TEXT PASSAGE —
-- Opening Marker --
Rand Paul drops out of the 2016 presidential race. Now what?

Rand Paul, freshman Kentucky senator and son of libertarian icon Ron Paul, announced that he is suspending his 2016 presidential campaign. He finished fifth in the Iowa primary Monday. 

Jae C. Hong/Associated Press
Republican presidential candidate Sen. Rand Paul (R) of Kentucky listens to his introduction at a rally in the Mid-America Center on Saturday, Jan. 30, 2016, in Council Bluffs, Iowa.

Rand Paul, the Libertarian senator from Kentucky, announced Wednesday that he’s suspending his presidential campaign in order to focus on his 2016 Senate reelection.

"It's been an incredible honor to run a principled campaign for the White House. Today, I will end where I began, ready and willing to fight for the cause of Liberty," he wrote in a statement.

Senator Paul joins Republican Mike Huckabee and Democrat Martin O'Malley as casualties of the Iowa caucuses. The Iowa vote often winnows the field, reports The Christian Science Monitor's Story Hinckley

Since 1972, no Democratic or Republican candidate who finished worse than fourth place in Iowa has gone on to win their party’s nomination. And both parties have only had one case of fourth-place survival: Democrat Bill Clinton in 1992 and Republican John McCain in 2008. For the other ten caucuses during this time, the eventual party nomination was always awarded to a top-three candidate in the Iowa caucus.

“In the 1980 Republican presidential caucus campaign, Tennessee Sen. Howard Baker said one function of the Iowa caucuses was to ‘winnow the field’ of candidates,” Des Moines Register political columnist David Yepsen wrote in 2007. “By that he meant Iowa caucus-goers in both parties take presidential campaigns with large numbers of candidates and cut the field to a more manageable size for voters in other states to consider."
-- Closing Marker --
PROVIDED MATERIAL —
-- Opening Marker --
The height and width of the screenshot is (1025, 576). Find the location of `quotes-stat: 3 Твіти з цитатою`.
-- Closing Marker --
-- Opening Marker --
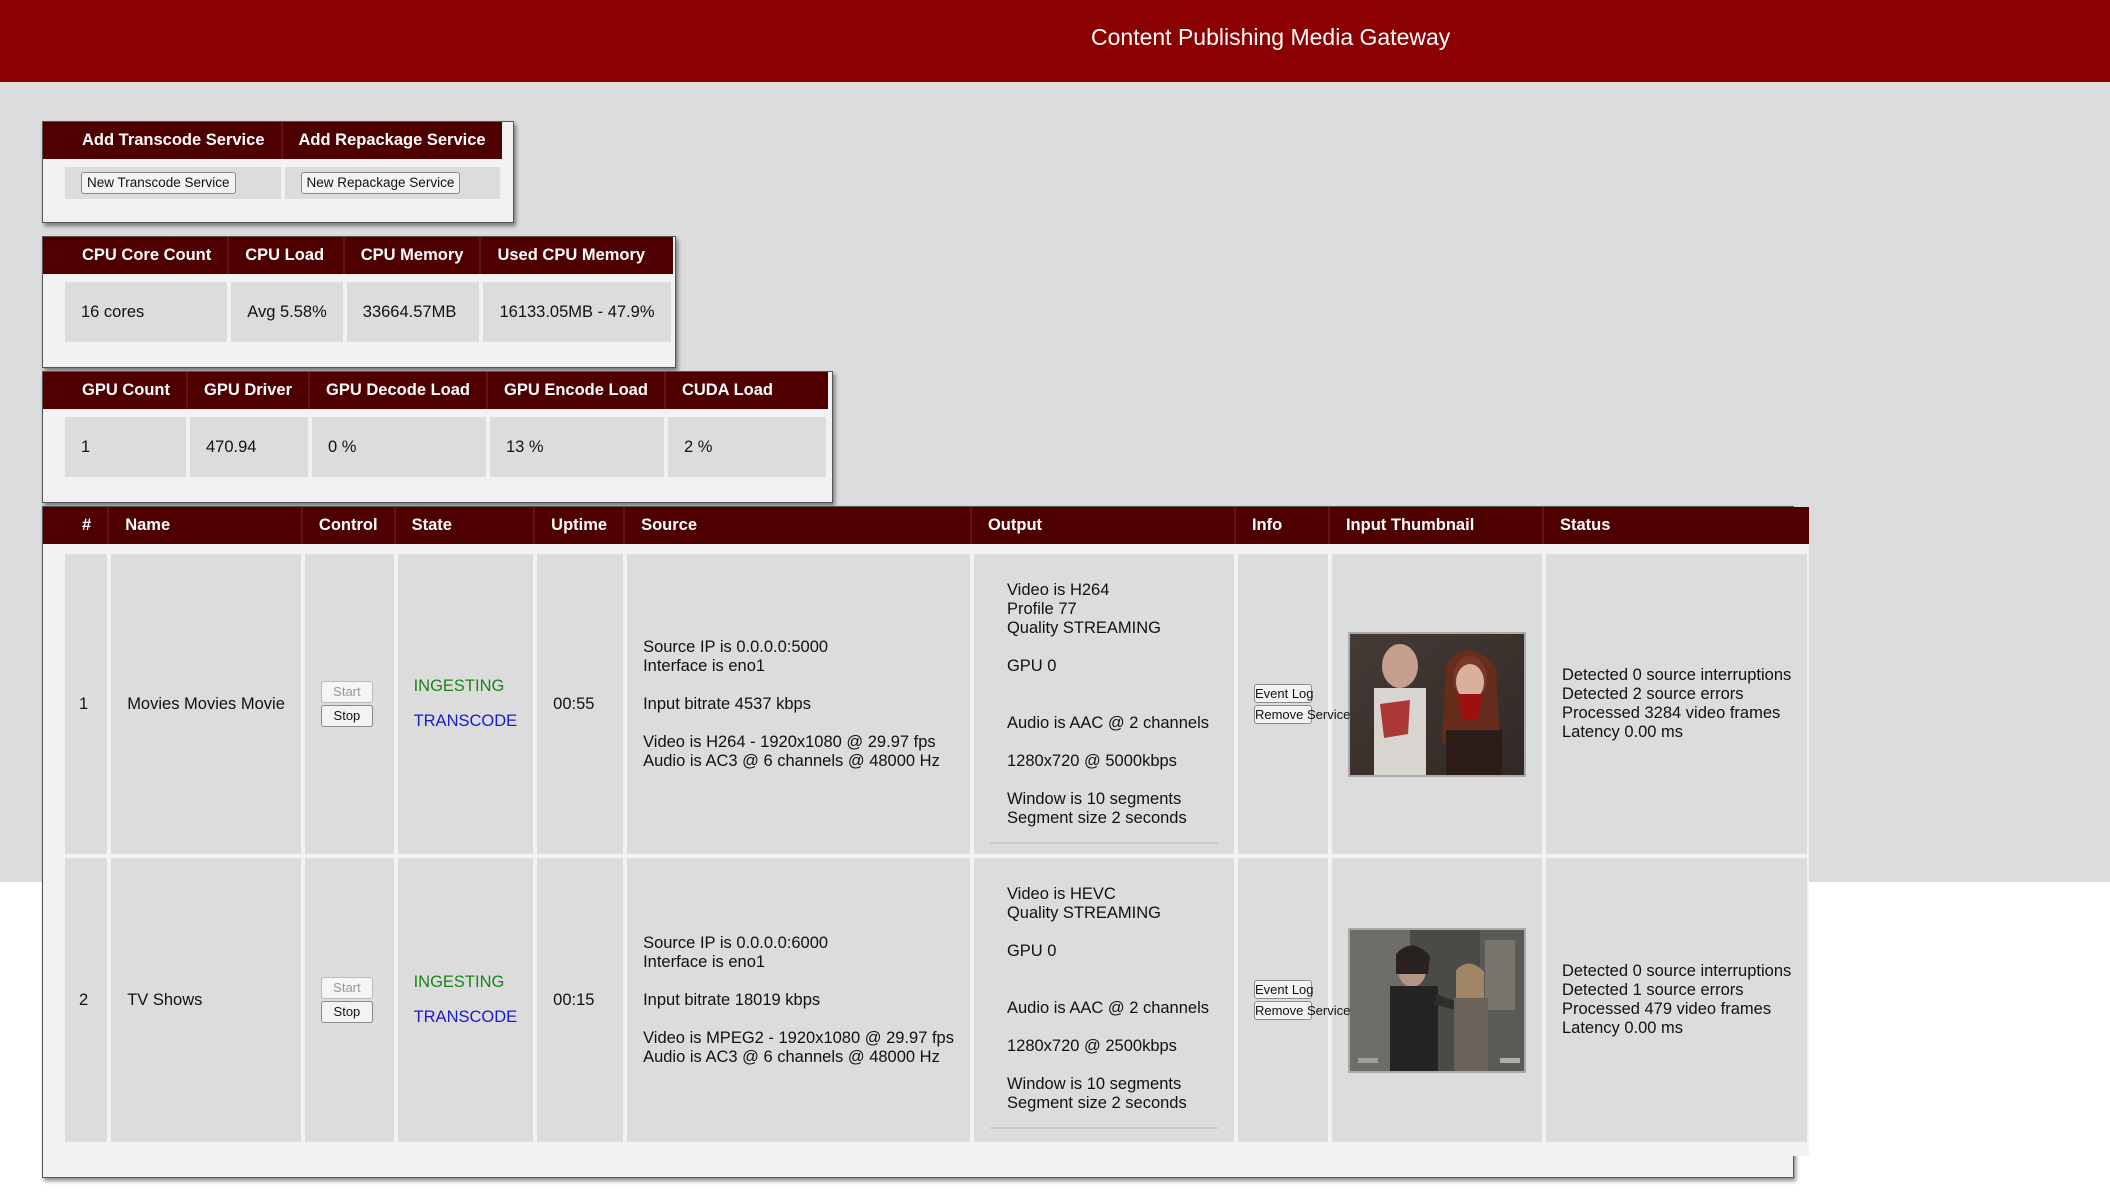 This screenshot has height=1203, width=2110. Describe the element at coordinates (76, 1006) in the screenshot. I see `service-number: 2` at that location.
-- Closing Marker --
-- Opening Marker --
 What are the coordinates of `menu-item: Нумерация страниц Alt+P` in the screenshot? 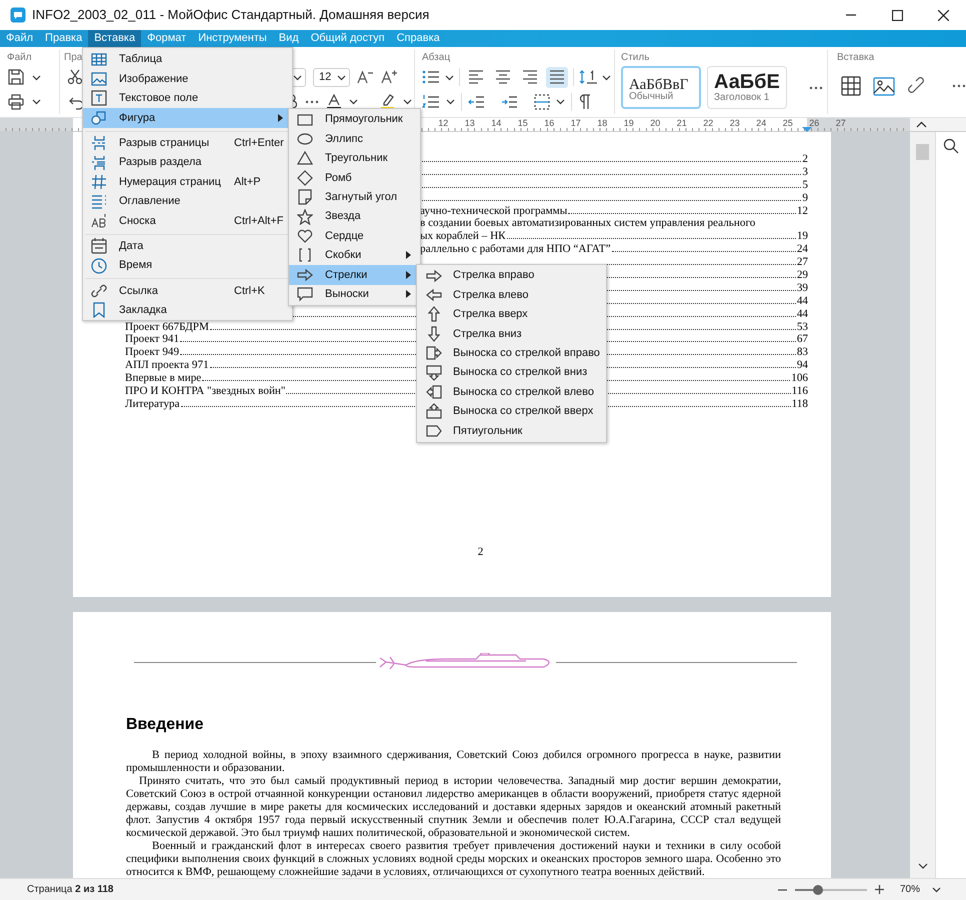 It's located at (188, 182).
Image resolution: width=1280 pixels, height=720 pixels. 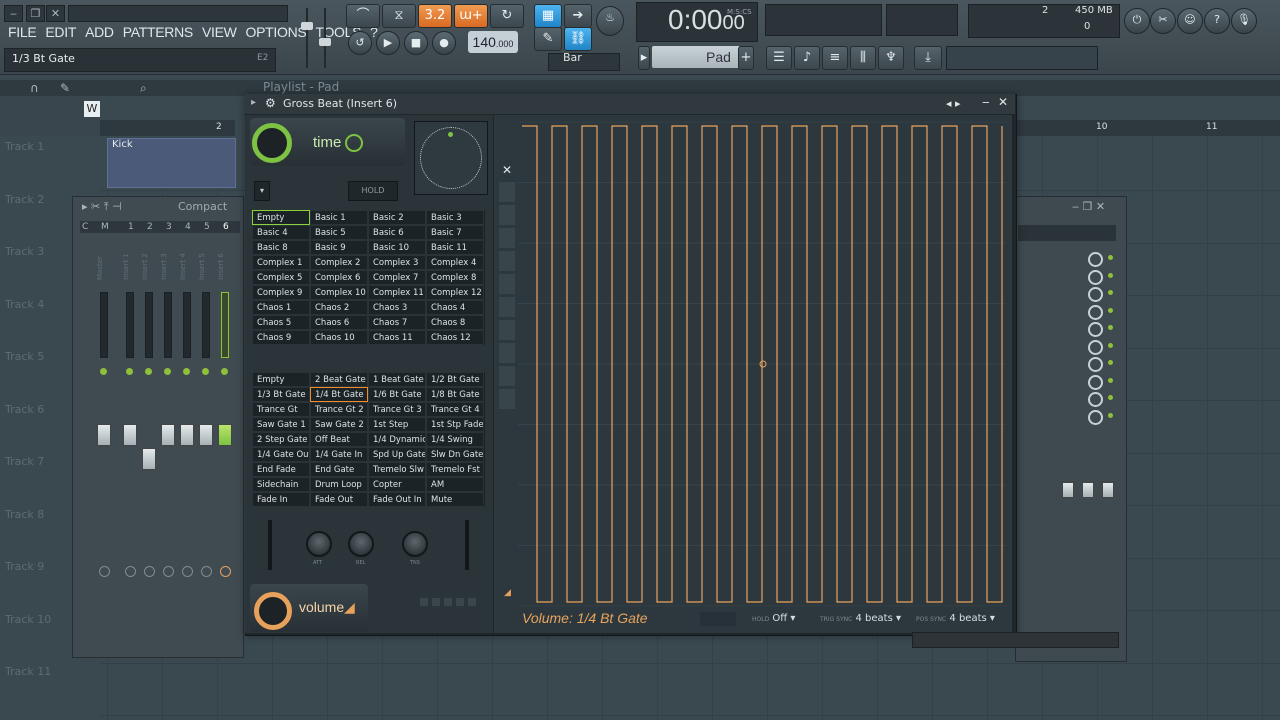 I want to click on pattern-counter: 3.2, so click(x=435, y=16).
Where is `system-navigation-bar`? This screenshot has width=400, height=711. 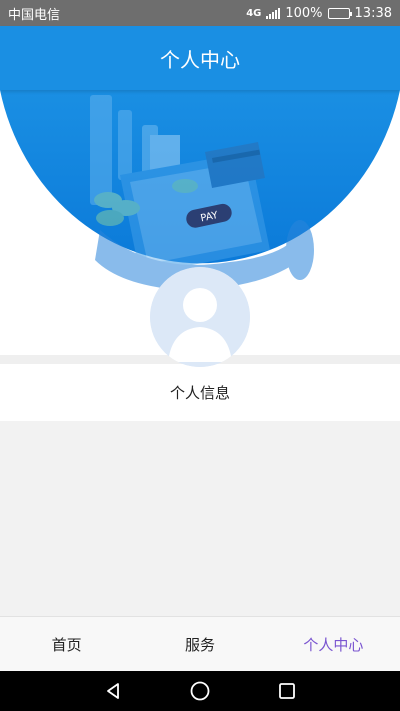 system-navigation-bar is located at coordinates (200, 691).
-- Closing Marker --
WHAT TO PRODUCE — According to the news article, why did Rand Paul suspend his presidential campaign? Answer in one to three sentences. Rely only on the news article for your answer.

SOLUTION TO THIS PROBLEM — Rand Paul suspended his presidential campaign in order to focus on his 2016 Senate reelection.